C-ROADS Technical Reference

Initialization, Calibration, Model Testing🔗

C-ROADS initializes and calibrates to available historical data, primarily provided by the following sources: Greenhouse Gas Emissions

  • Global Carbon Budget (2023) (CO2 Energy Emissions and Land Use Change Emissions)
  • PRIMAP 2.4.2 (2023) (Non-CO2 GHG Emissions only)
  • Houghton and Nassikas (2017) (CO2 Land Use only)

Land Areas

  • Land Use Harmonization (LUH2) data (Hurtt et al., 2018)

GHG Concentrations, Temperature Change, Sea Level Rise

  • GISS Global Mean Estimates based on Land and Ocean Data 1880-2023 (2024)
  • HadCRUT5 1850-2023 (2024)
  • University of Colorado Sea Level Research Group (2018)
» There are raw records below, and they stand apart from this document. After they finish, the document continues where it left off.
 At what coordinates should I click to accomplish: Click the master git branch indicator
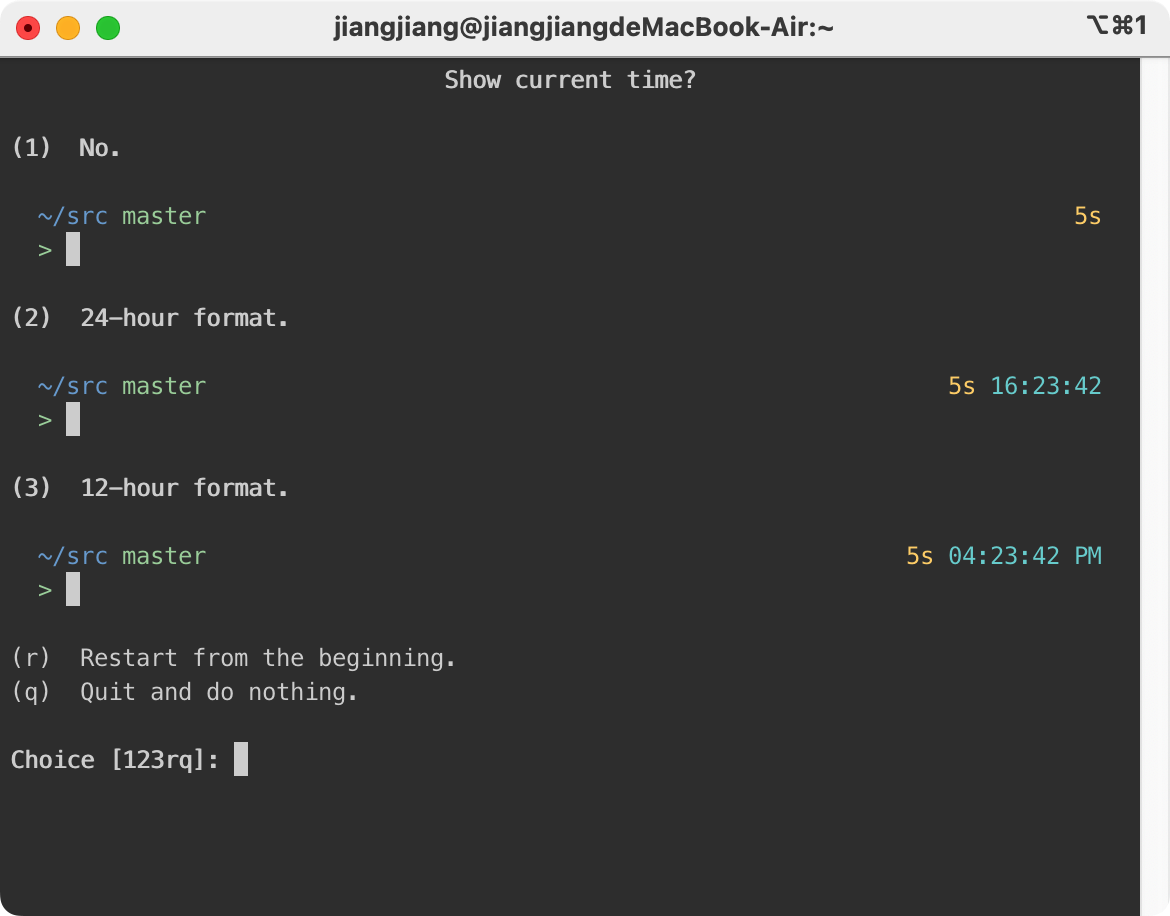[x=163, y=216]
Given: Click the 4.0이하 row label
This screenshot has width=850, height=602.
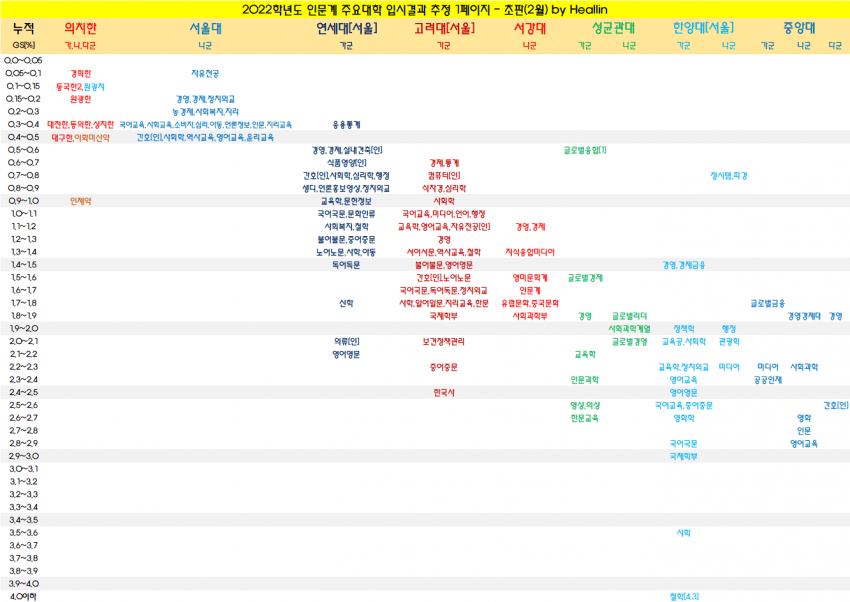Looking at the screenshot, I should pyautogui.click(x=23, y=596).
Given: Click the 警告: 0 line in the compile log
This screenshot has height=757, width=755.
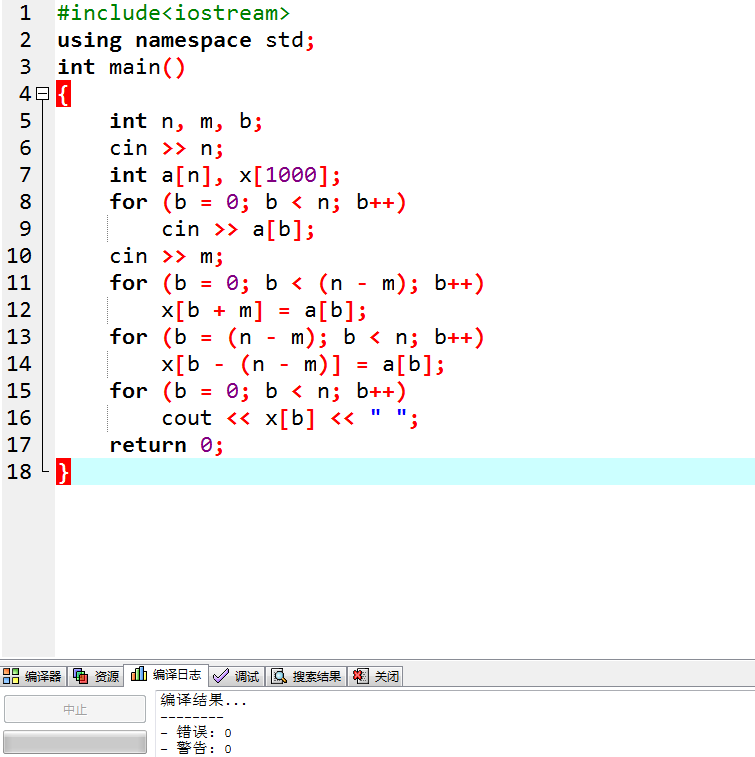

C-ROADS calibrates to projected values provided by the following sources:

  • Network for Greening the Financial System (2023)
    • GCAM 6.0 (U.S.)
    • REMIND-MAgPIE 3.2-4.6 (Germany)
  • SSP Version 2.0 scenarios (2018 - Available at: https://tntcat.iiasa.ac.at/SspDb)
    • Netherlands Environmental Assessment Agency (PBL). Integrated Model to Assess the Global Environment (IMAGE): Detlef van Vuuren, David Gernaat, Elke Stehfest
    • International Institute for Applied Systems Analysis (IIASA). Model for Energy Supply Strategy Alternatives and their General Environmental Impact - GLobal BIOsphere Management (MESSAGE-GLOBIOM): Keywan Riahi, Oliver Fricko, Petr Havlik
    • National Institute for Environmental Studies (NIES). Asia-Pacific Integrated Model (AIM): Shinichiro Fujimori
    • Pacific Northwest National Laboratory (PNNL). Global Change Assessment Model (GCAM): Kate Calvin and Jae Edmonds
    • Potsdam Institute for Climate Impact Research (PIK). REMIND-MAGPIE: Elmar Kriegler, Alexander Popp, Nico Bauer
    • European Institute on Economics and the Environment (EIEE). World Induced Technical Change Hybrid-GLobal BIOsphere Management (WITCH-GLOBIOM): Massimo Tavoni, Johannes Emmerling

Importing as data variables, C-ROADS assesses the GHG concentrations and temperature change projections given various emissions projections for model validation. Accordingly, there are necessary files, generated from data models, which must accompany the model. We test the model against the NGFS net emissions projections for their 6 scenarios. Reliably, for each scenario, the model captures the key dynamics of the NGFS models.

Although outdated now, we ran comparable assessments against all of the Shared Socioeconomic Pathway (SSP) of the IPCC's AR5 scenarios. Comparisons were against the output of 6 models for 5 SSP scenarios, each with up to 6 radiative forcing options, i.e., 1.9, 2.6, 3.4, 4.5, 6.0, and Baseline. Reliably, for each SSP storyline and RF level, the model captures the key dynamics of the SSP models.

Land Calibration🔗

Land use change is calibrated based on the Land Use Harmonization (LUH2) data prepared for the Climate Research Program Coupled Model Intercomparison Project (CMIP6). Our output for each land type strongly aligns with historic data. However, our projections suggest more farmland and less forest than do the LUH projections and those of the NGFS models. The differences are due to our accounting for the temperature effect on reducing crop yield, which translates to more farmland expansion to meet food demands. The other models do not account for that feedback.